Nothing. Last year I signed up for my very first Kickstarter project, Taylor Beck’s “Learn iPhone App Development” course on Kickstarter. Beck raised $54,626 from 656 backers, who contributed $83 average apiece. Initially very active at first Beck removed his online presence in August with no course provided to backers and has not been heard from since. I found I am not alone, there is a website http://www.kickscammed.com devoted to the topic.
Just how many individuals have been kickscammed? It is very hard to find this information. Kickstarter conveniently does not share this information or make it easy to figure out. One has to look at the comments section of the project to see if there are frustrated backers and sometimes those are hard to deciper. In my cursory research I have found over 180 undelivered projects, some years old with backers still leaving irate comments. These 180 undelivered projects include about 296,000 backers who contributed 22.2 million dollars. While these creators maybe did not initially intend to not finish their project, they may have gotten in over their head and just given up. When this happens the backers are frustrated, vent their frustration, but have no way of seeking retribution. I am sure there is higher, but more research needs to be done.
Unfortunately there are currently no laws concerning crowdfunding. Back in 2007, before Kickstarter was created, the Federal Trade Commission asked for comments to revise their Mail or Telephone Order Merchandise Rule to include the internet. In September 2014, the rule was finally adopted to become the Mail, Internet or Telephone Order Merchandise Rule. The rule says that, unless a time is stated merchandise must be shipped within 30 days. If it cannot be shipped within that time frame, the seller must inform the buyer and received consent to ship the product late.
The process of revising this rule began before crowdfunding was popularized and before Kickstarter was created. When a project is created on Kickstarter, the creator specifies an “estimated delivery” date. How would the Commission’s rule apply to these projects? In theory, if the delivery date was going to be postponed, the creator should have to get consent from the backers to deliver the project later. Crowdfunding though is in a gray middle area. It acts like an investment company, but, instead of getting a share of the company for funding a project, backers get rewards. They get an actual product in their hands. Where does Kickstarter fall?
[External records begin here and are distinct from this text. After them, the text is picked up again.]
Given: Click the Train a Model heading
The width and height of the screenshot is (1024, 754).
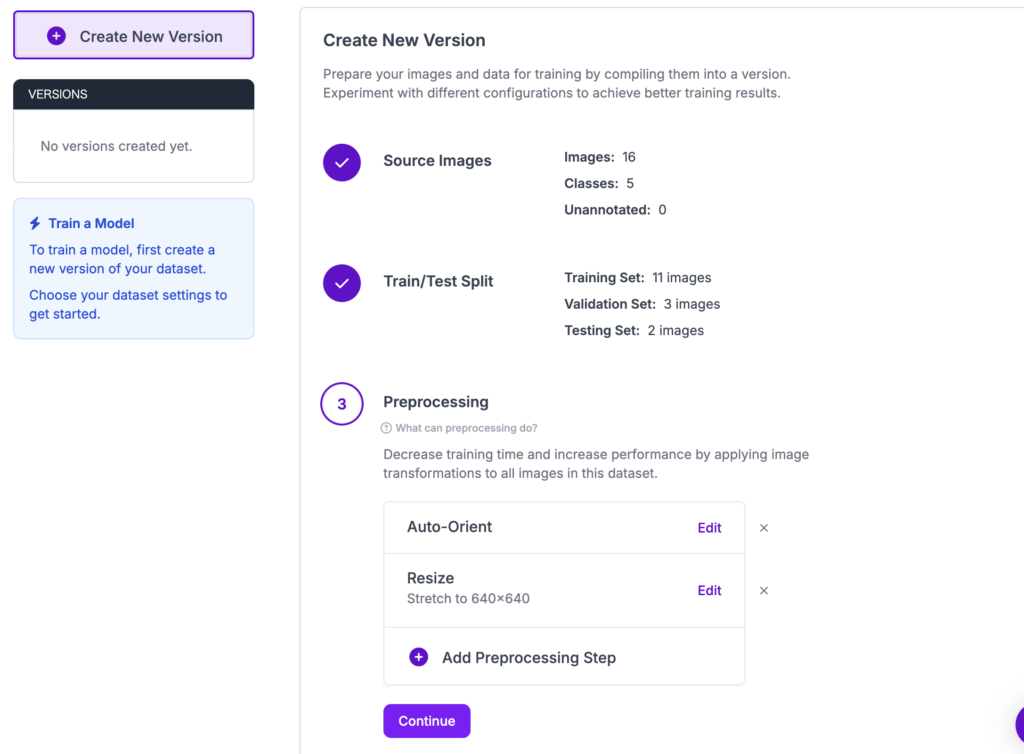Looking at the screenshot, I should pos(91,223).
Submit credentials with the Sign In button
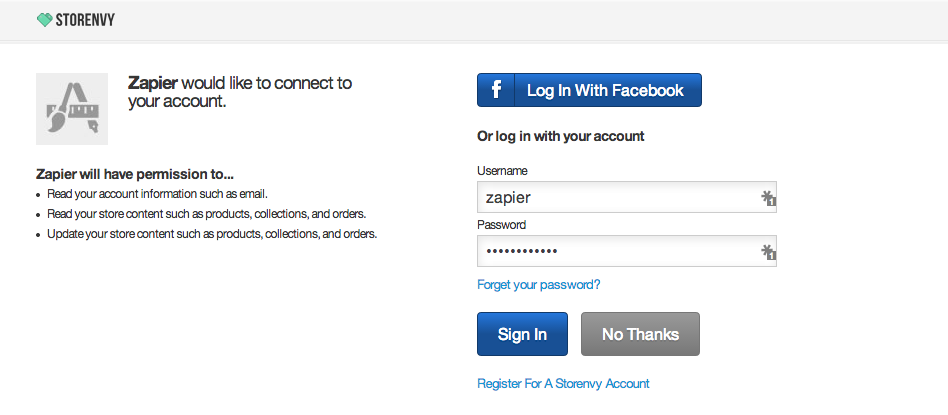Viewport: 948px width, 415px height. tap(522, 334)
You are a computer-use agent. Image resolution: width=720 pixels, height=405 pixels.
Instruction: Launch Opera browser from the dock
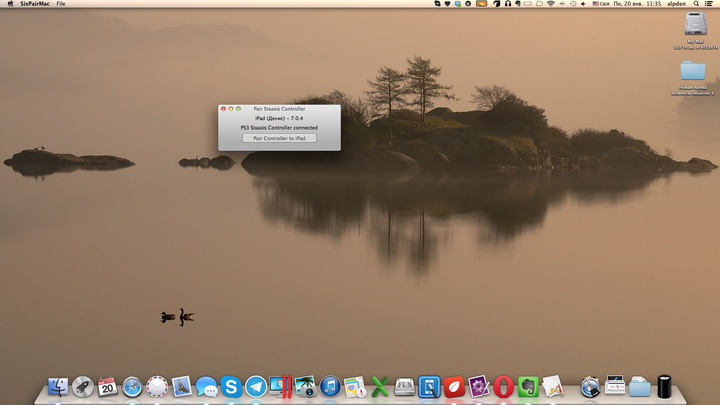point(503,387)
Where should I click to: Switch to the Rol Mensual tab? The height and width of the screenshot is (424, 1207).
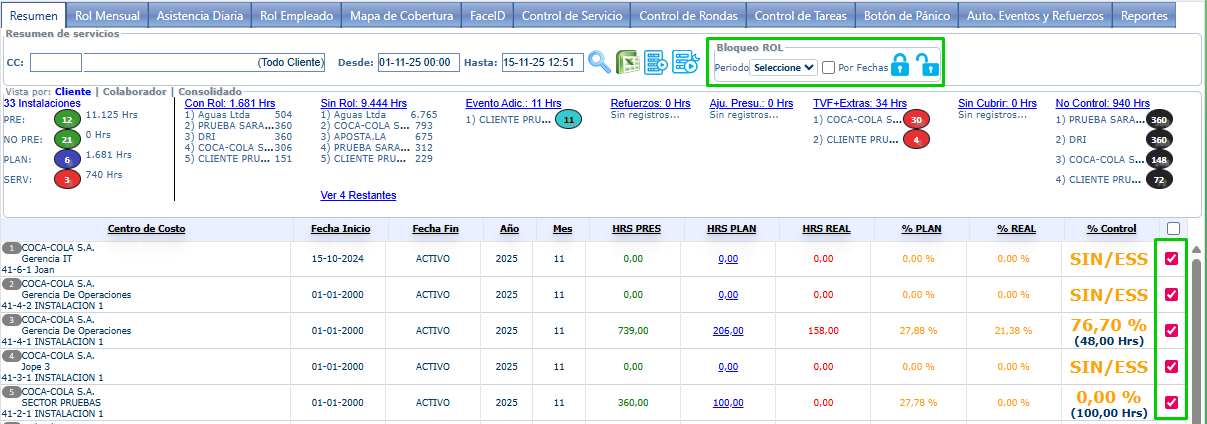point(110,15)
Under the Commission’s Rule or under some other set of investment rules?
What could be done to help these burned backers? For one Kickstarter could allow backers to communicate with one another through direct messages and or forums. They could also provide a group email, ie the sender sends an email to one email address and it emails every other backer in the project. Right now Kickstarter encourages backers to communicate through comments. Using the comments section is not a very effective tool to reach all the backers. There are often many comments. If backers do not check Kickstarter often, and who would after five years, they have no idea anything is being done. Hoping other backers will see comments, respond, and join a common forum is an arduous and slow process.
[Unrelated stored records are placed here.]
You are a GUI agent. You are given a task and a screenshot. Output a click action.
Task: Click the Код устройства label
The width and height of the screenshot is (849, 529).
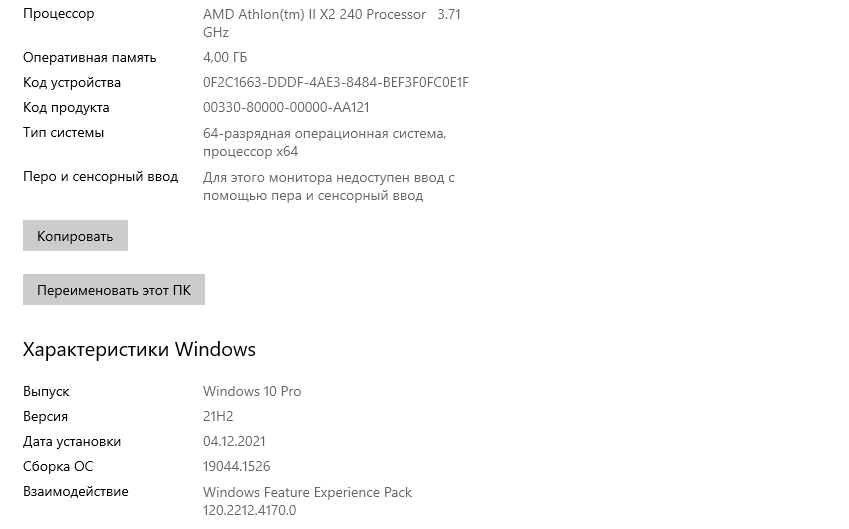pos(72,83)
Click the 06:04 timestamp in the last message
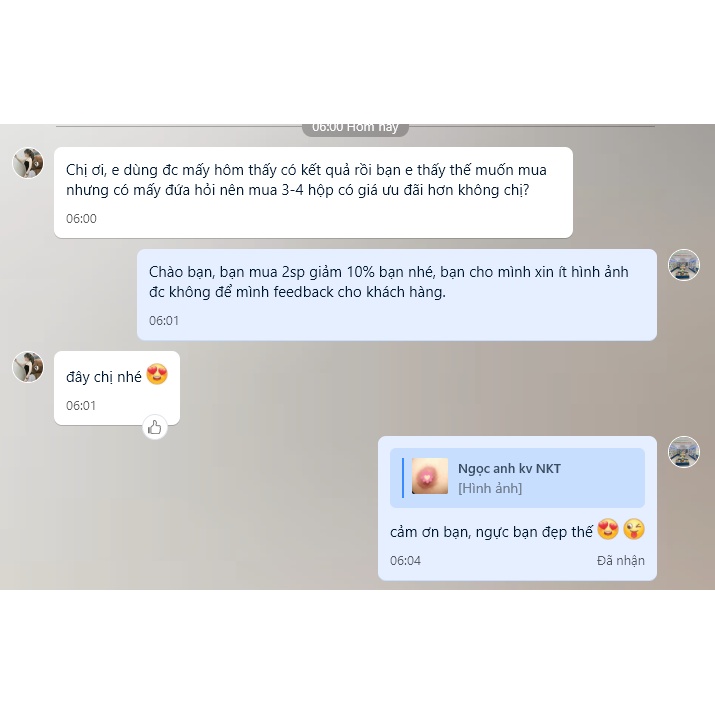 405,560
Two, Kickstarter could provide information on what to do when backers feel they have been wronged. It would especially help international backers who are not familiar with laws of the particular country. Currently backers can file complaints with various agencies, and Kickstarter could list these agencies. As a side note backers are finding it hard to get them to help even from these agencies. The agencies either want more people complaining or do not want to become involved in the unclear language and rules of Kickstarter.
Three and perhaps the most important Kickstarter could update the backbone of the project websites to include firm dates for project releases and an indicator easily showing if certain rewards are complete. Including an indicator would make it very apparent if the project had been completed. If creators could not fulfill the release date, they would have to update their project. Of course project creators could always extend the date a few years or change it over and over. To counteract this, the date change could be limited to three changes and a specific time frame, say six months each time.
I can understand why Kickstarter does not want to become involved in enforcing their rules: it does not want to be liable for the funds. However, I cannot understand why the company does not make it easier for backers to make sure project creators deliver their projects. It would take more time and man power, but, without further effort on its part, the number of burned backers will keep growing and is one of the largest threats to its existence.